Mark Chaves. Congregations in America. Cambridge, MA: Harvard University Press, 2004.
Mark Chaves’ Congregations in America is a valuable if uneven contribution to the sociological study of religion. The book uses national survey data to construct a meaningful and useful contextual background for congregational studies. The first two chapters provide the necessary theoretical and methodological grounding to make sense of the quantitative analysis that follows them. In departure from pseudo-theological approaches to congregational studies that seek to grant churches a metaphysical status, Chaves shows how congregations are shaped by earthly concerns, including, especially, financing. Chapters three and four, the longest and best in the book, provide an excellent, sustained critique of the romanticized view of religious congregations as activist centers of social service and political engagement.

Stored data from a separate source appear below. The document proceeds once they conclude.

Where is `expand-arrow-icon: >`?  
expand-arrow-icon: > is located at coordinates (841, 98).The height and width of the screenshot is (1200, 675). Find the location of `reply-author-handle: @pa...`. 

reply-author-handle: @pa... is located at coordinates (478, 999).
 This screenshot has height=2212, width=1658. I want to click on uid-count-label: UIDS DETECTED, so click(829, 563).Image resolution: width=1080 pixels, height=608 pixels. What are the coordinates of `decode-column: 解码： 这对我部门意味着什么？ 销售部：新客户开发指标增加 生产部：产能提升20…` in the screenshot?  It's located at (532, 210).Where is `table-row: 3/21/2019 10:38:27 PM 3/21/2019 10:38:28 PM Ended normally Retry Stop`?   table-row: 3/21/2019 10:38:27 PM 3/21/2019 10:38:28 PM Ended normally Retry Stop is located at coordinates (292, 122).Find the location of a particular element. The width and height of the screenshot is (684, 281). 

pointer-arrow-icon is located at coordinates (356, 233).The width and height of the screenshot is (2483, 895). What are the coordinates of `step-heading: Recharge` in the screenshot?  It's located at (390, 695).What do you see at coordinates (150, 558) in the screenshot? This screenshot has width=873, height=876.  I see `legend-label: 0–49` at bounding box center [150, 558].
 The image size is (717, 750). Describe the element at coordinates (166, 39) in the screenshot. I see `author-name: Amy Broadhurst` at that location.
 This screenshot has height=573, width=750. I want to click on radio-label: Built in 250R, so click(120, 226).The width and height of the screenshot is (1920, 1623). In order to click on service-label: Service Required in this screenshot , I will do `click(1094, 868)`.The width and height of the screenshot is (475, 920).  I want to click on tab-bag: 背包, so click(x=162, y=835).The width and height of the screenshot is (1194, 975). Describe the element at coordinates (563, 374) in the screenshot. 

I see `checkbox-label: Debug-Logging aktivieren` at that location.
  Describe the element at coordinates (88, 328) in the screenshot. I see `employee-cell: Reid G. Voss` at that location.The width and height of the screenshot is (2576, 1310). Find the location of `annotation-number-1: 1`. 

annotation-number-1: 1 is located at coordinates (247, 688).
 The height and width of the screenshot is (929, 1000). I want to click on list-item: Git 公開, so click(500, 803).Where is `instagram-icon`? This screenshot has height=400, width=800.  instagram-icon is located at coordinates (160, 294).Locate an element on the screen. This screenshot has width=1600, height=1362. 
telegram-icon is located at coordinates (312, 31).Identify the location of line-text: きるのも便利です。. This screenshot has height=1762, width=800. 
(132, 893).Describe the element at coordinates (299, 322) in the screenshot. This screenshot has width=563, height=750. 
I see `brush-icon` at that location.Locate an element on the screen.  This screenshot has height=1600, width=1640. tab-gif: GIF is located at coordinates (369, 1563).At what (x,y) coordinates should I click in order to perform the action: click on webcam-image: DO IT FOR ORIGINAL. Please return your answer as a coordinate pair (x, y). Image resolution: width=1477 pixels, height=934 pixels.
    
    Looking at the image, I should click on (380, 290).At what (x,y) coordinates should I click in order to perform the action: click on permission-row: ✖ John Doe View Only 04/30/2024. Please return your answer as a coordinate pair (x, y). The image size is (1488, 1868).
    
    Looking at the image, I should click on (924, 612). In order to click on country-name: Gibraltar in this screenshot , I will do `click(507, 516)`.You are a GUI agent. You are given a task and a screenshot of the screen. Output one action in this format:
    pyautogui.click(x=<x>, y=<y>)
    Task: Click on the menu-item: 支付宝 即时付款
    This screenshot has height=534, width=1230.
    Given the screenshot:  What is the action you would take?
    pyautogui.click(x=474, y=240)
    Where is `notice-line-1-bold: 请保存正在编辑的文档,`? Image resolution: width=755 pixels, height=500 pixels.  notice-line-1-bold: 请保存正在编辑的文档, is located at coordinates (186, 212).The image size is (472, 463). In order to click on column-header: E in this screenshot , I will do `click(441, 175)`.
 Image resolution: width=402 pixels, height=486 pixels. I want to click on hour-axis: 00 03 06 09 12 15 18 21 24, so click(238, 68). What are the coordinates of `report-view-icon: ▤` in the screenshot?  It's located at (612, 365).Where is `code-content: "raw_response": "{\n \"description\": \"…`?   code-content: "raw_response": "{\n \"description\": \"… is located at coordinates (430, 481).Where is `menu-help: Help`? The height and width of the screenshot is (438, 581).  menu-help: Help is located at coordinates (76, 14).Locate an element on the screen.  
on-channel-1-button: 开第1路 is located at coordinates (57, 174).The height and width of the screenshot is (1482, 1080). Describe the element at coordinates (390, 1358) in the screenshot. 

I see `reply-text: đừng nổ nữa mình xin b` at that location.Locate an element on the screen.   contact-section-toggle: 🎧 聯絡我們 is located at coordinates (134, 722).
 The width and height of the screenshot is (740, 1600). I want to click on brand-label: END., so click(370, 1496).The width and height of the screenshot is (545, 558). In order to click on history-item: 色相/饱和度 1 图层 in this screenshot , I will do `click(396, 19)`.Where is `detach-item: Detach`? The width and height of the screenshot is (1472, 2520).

Rather, Chaves goes on to argue in the next chapter, the primary function of congregations—by definition (pp. 1-2)—is to bring people together into a carefully structured space for worship.
But Chaves is careful not to suggest that a congregation’s primary function is its only function, and he uses the remaining chapters to detail other uses of a congregation. Unfortunately, it is in these remaining chapters that Chaves’ brilliance begins to falter. For one, the pacing of the later chapters is much too brisk, particularly when compared to the previous expositions on service, politics, and worship; indeed, the short cautionary notes in chapter eight feel more like a rushed afterthought than a fully developed extension of Chaves’ thesis. Additionally, the argumentation in chapters six and seven, on art and culture respectively, is noticeably less elegant than the preceding chapters.
Chapter six begins with the intriguing argument that congregations are responsible for exposing more people to live art than other social institutions. In preparation for this ill-fated excursion, Chaves asks his readers to abandon the distinction between low and high culture (pp. 168), which, having long since suspected this artificial distinction was hegemonic rather than an intrinsic aspect of “art” itself, I am only too happy to oblige him. But having disturbed the frail structure of cultural elitism, Chaves goes on to disturb the delicate balance of mutually exclusive conceptions of art that he tries to uphold simultaneously: art as a socially constructed category and art as an ontological object. “I do not mean to imply,” Chaves acknowledges to the detriment of his own argument, “that all, or even most, of the artistic activity occurring inside congregations is experienced subjectively as art” (p. 178). What does this sentence mean? Does Chaves mean to say that there is a “normal” way to experience art, or is he trying to argue that art does not need to be experienced in any particular way to be art? The phrasing is ambiguous, perhaps deliberately so, and thus it lacks the lucidity of earlier sections of the book. If I take him to mean that congregants do not usually think of their musical and visual culture as art, then this leads to a thornier question: If the congregants do not subjectively experience a performance or object as “art” in what way can it “be” art—or “be said to be” art? The short answer is that, in this critical blunder, Chaves reduces “art” to an arbitrary and meaningless signifier.
The penultimate chapter is too reliant on the frail postulations of the previous chapter, and in attempting to show the reflexive interrelationship of congregations and “culture,” Chaves continues to unravel his thesis. Already having reduced “art” to an empty signifier, Chaves ultimately does the same to the category “culture,” leaving the reader with the unfortunate feeling that Chaves has taken the last forty pages to say, approximately, nothing. Chaves’ mistake in these two chapters is looking for a unity of purpose in American congregations, especially when in the earlier chapters he seemed to be working to problematize these sorts of unexamined, romanticized claims about the universal functionality of congregations. Functionalist analysis, I would argue, will be much more successful in case studies where the ability to universalize one’s findings is checked by methodological limitations. After all, beyond the obvious categorization of congregations as places of worship, I have serious doubts as to whether it is possible or even desirable to generalize about the way congregations function in society.
Despite the critical hiccups in the concluding chapters, the practical uses of this book compensate for its shortcomings. It is easy to see how the rigorous scholarship and challenging insights contained in the first two-thirds of this book could be applied in researching a local congregation on the ground. Chaves’ pioneering collection of data and analysis will help locate the often insular congregations of the Ozarks within the broader context of national trends. In conclusion, though, I must stress that Chaves, at his most successful, does not so much give readers a new way to think about congregations as much as he challenges our assumptions: Chaves asks us to refine our ideas about what congregations are—or at least what we take them to be. In attempting to go farther than that, Chaves falls into the familiar trap of a scholar who is overeager to found a new paradigm with insufficient research.